Sycamore

A mature sycamore in winter.

The sycamore is a grand, stately shade tree for a larger site. It has broad green leaves but is most recognizable by its peeling bark, with patches of white and gray. Native to the Chicago region, sycamores have very high wildlife value, attracting a wide range of birds that use the tree for many purposes. 

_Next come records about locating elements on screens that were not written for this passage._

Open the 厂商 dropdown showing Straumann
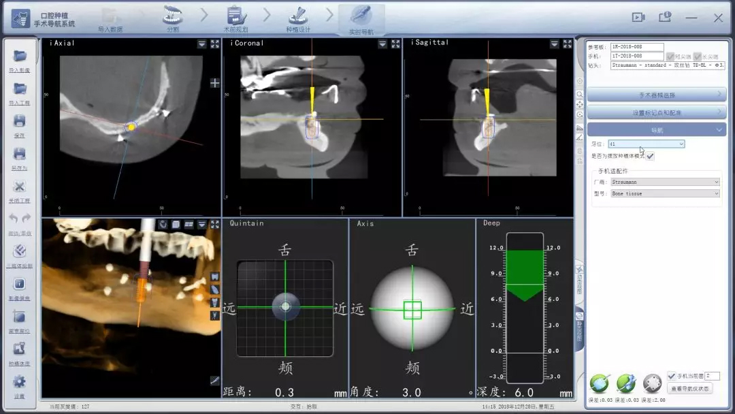The width and height of the screenshot is (735, 414). 665,182
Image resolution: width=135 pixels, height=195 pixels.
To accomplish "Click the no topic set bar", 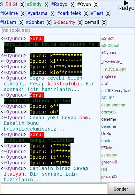I will (x=16, y=30).
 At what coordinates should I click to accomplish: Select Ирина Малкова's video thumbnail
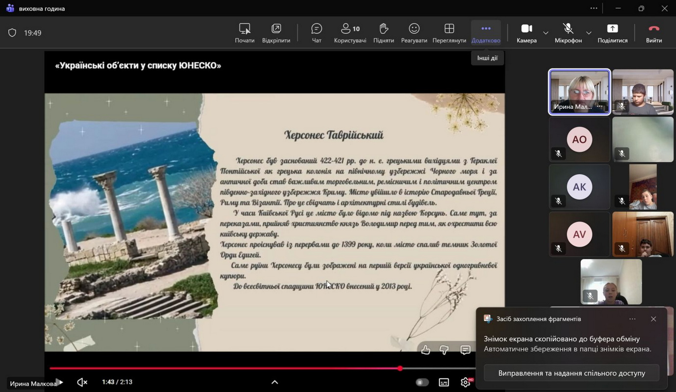[x=579, y=92]
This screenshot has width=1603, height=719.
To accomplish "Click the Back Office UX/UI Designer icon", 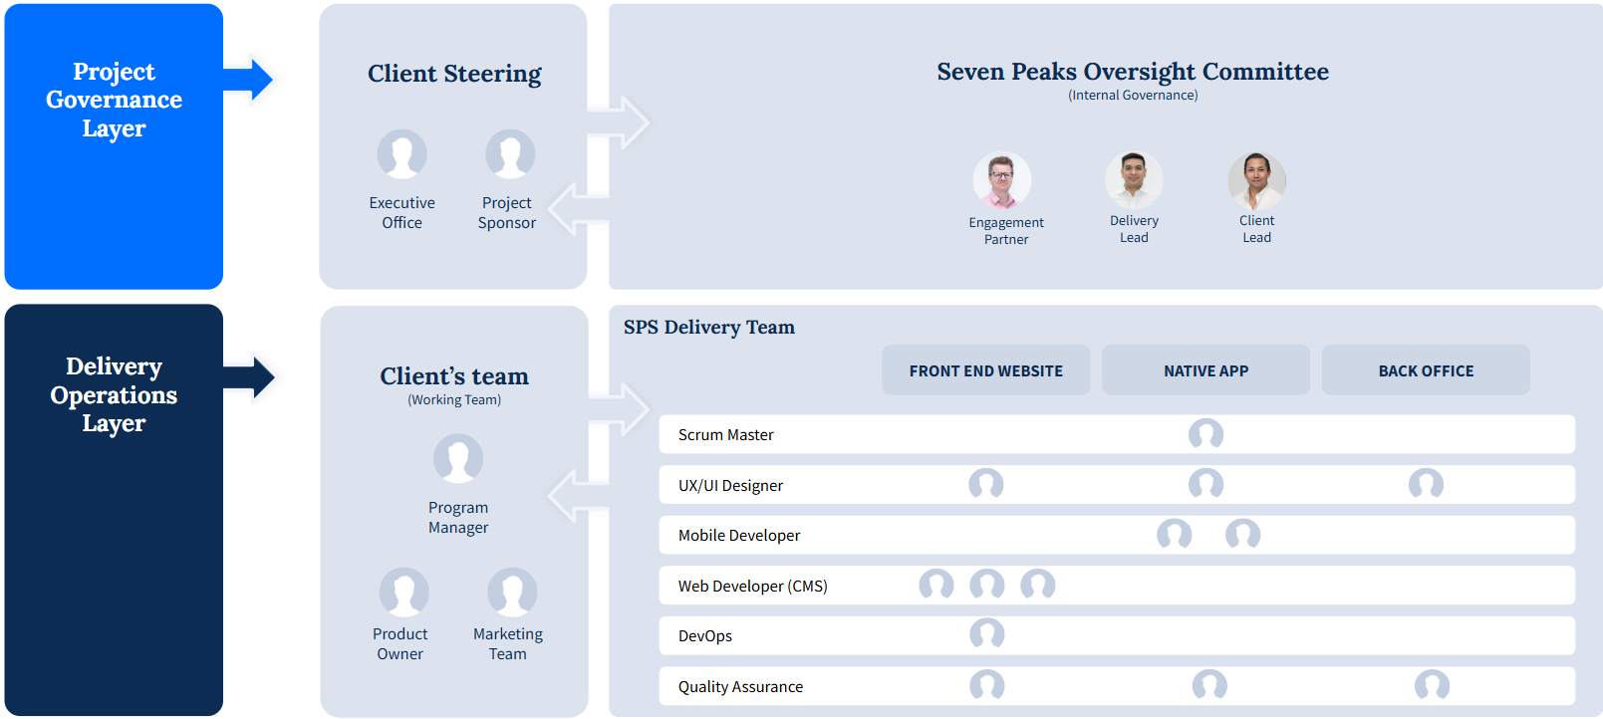I will tap(1426, 484).
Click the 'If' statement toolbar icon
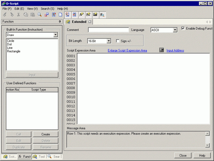The width and height of the screenshot is (214, 161). (x=88, y=15)
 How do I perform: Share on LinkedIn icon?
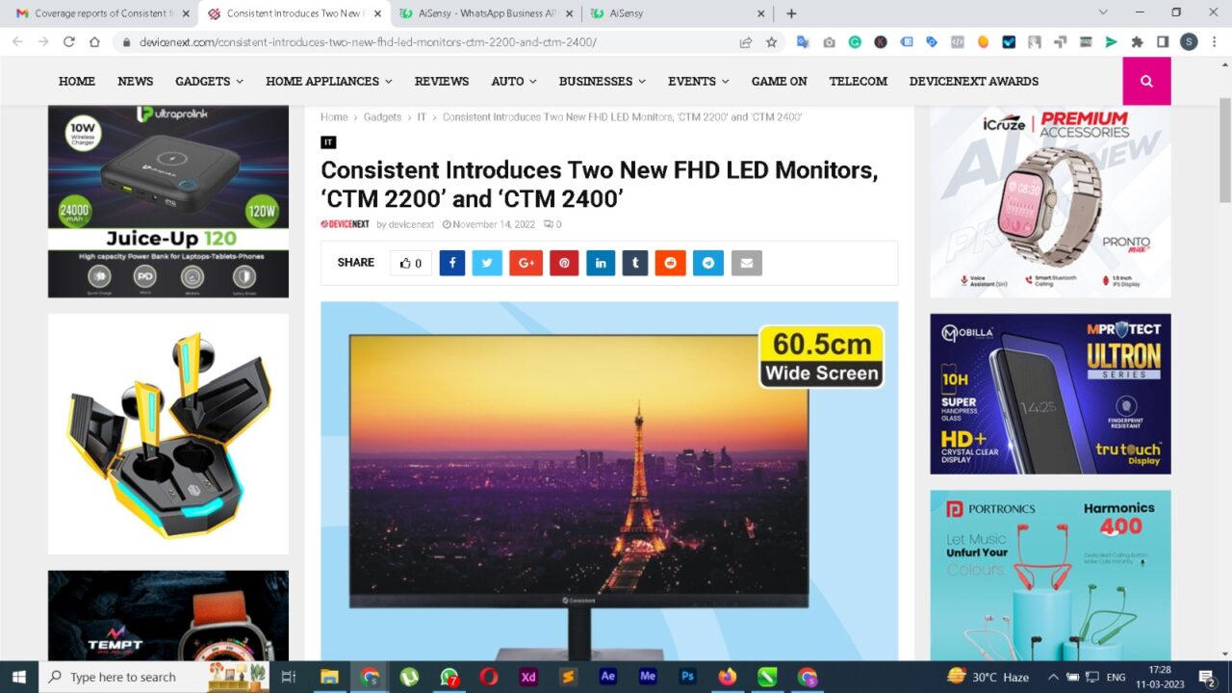[601, 263]
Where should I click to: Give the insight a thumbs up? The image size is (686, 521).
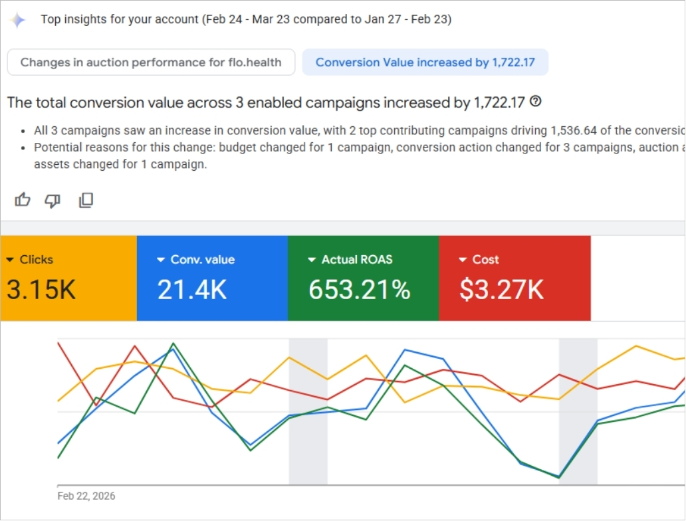click(23, 200)
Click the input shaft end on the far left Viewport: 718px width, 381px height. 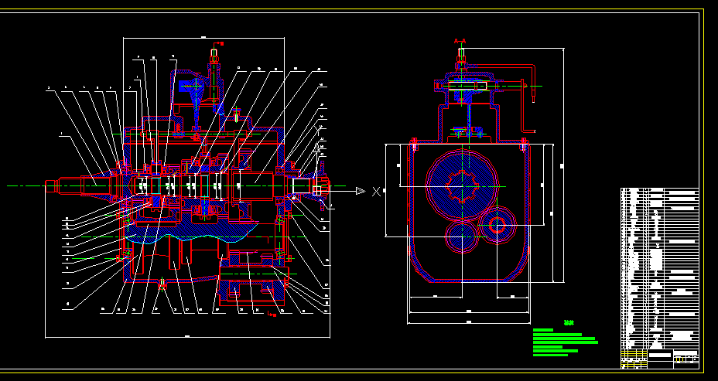coord(56,185)
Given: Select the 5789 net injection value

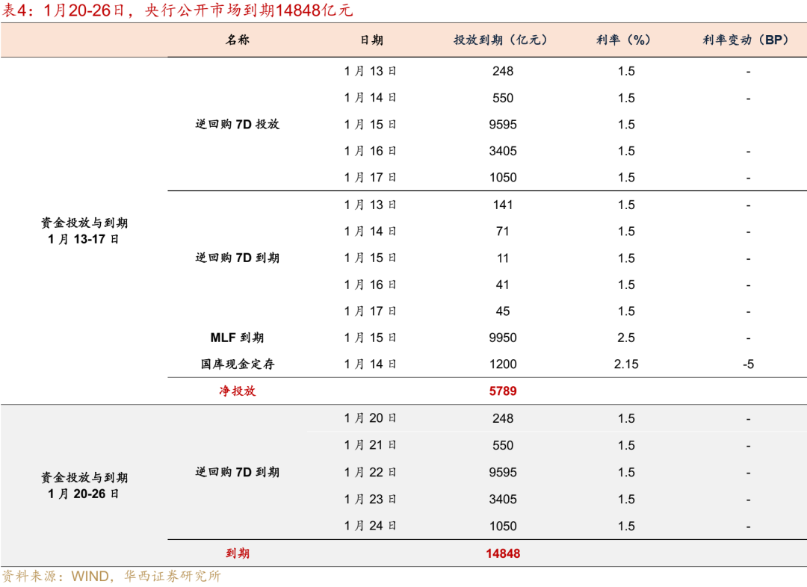Looking at the screenshot, I should [x=502, y=391].
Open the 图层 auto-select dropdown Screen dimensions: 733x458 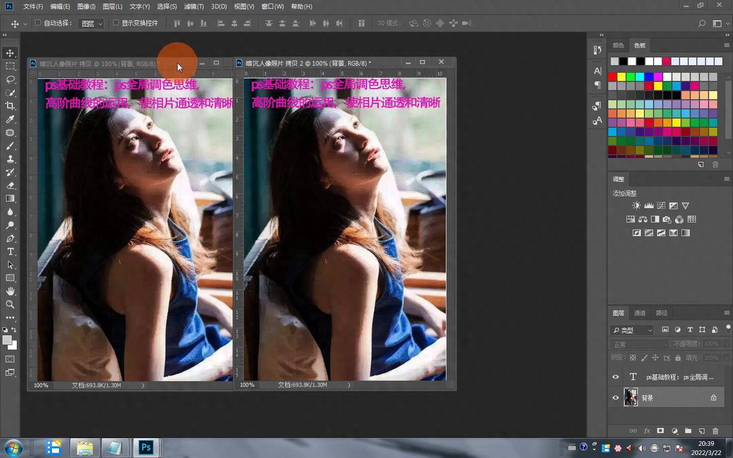click(x=91, y=23)
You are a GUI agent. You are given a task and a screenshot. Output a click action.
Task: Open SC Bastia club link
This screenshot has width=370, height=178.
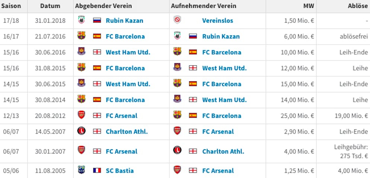(119, 171)
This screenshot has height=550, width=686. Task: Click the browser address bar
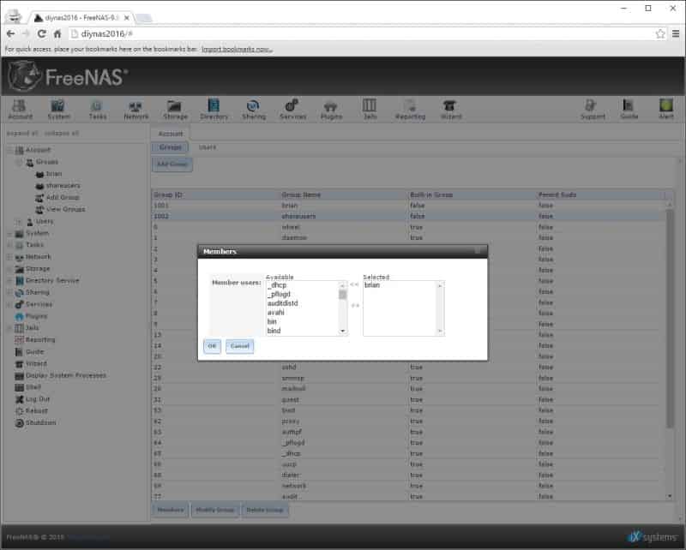[x=363, y=33]
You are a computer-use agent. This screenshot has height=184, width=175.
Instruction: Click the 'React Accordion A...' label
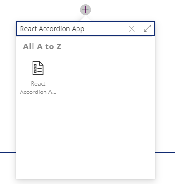pos(38,88)
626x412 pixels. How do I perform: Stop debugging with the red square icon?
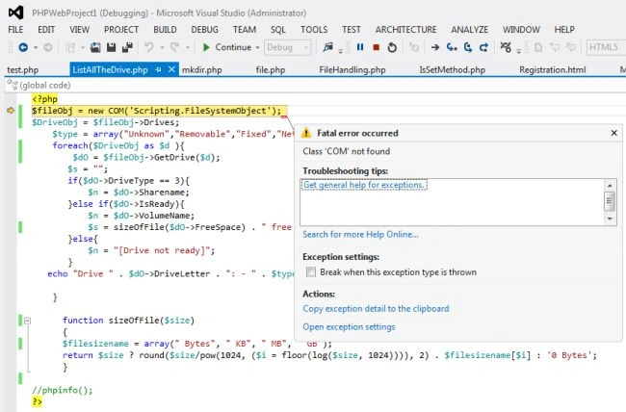(x=376, y=47)
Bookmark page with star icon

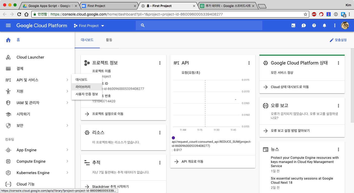[306, 14]
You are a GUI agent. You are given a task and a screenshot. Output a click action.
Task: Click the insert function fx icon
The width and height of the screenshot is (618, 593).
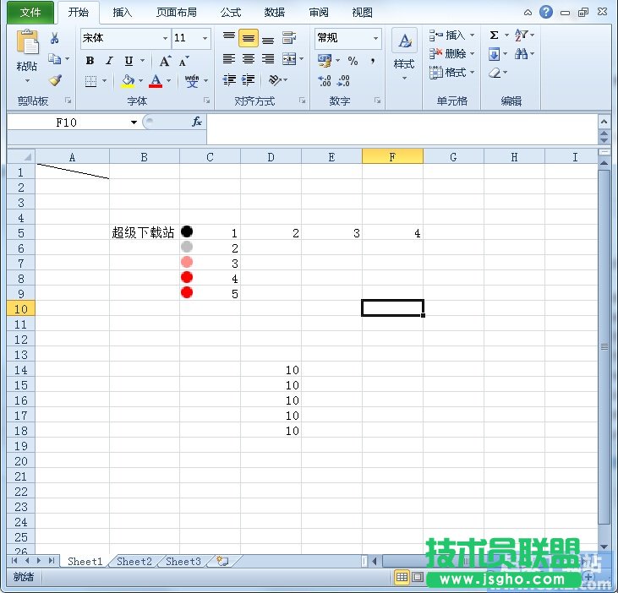(x=196, y=122)
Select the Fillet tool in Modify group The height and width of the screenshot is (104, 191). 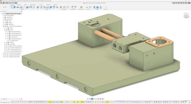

This species is native to the Chicago region according to Swink and Wilhelm's Plants of the Chicago Region, with updates made according to current research.

Botanical name:

Platanus occidentalis

All Common Names:

sycamore, buttonwood, American planetree, buttonball tree

Family (English):

Sycamore; planetree

Family (Botanic):

Platanaceae

Tree or Plant Type:

  • Tree

Foliage:

  • Deciduous (seasonally loses leaves)

Native Locale:

  • Chicago area,
  • Illinois,
  • North America

Planting Site:

  • Residential and parks,
  • City parkway,
  • Wide median

Landscape Uses:

  • Parkway/street,
  • Shade tree,
  • Specimen

Size Range:

  • Large tree (more than 40 feet)

Mature Height:

75-100 feet

Mature Width:

50-70 feet

Light Exposure:

  • Full sun (6 hrs direct light daily),
  • Partial sun/shade (4-6 hrs light daily)

Hardiness Zones:

  • Zone 4,
  • Zone 5 (Chicago),
  • Zone 6,
  • Zone 7,
  • Zone 8,
  • Zone 9

Soil Preference:

  • Alkaline soil,
  • Wet soil

Acid Soils:

  • Tolerant

Alkaline Soils:

  • Prefers

Salt Spray:

  • Moderately Tolerant

Soil Salt:

  • Tolerant

Drought Conditions:

  • Intolerant

Poor Drainage:

  • Tolerant

Planting Considerations:

  • Messy fruit/plant parts

Ornamental Interest:

  • Showy fruit,
  • Attractive bark

Season of Interest:

  • Early winter,
  • Mid winter,
  • Late winter,
  • Early fall,
  • Mid fall,
  • Late fall

Flower Color & Fragrance:

  • Inconspicuous

Shape or Form:

  • Broad,
  • Irregular,
  • Pyramidal,
  • Round

Growth Rate:

  • Fast

Transplants Well:

  • Yes

Wildlife:

  • Birds,
  • Insect pollinators,
  • Small mammals

More Information:

Tree & Plant Care

Plants grow best in moist, deep, rich well-drained soil in full sun. Does not tolerate shady sites.
Soil pH adaptable, moderately salt tolerant
Do not grow sycamore near septic fields. 
Can be a messy tree since it drops a lot of leaves, twigs and fruit.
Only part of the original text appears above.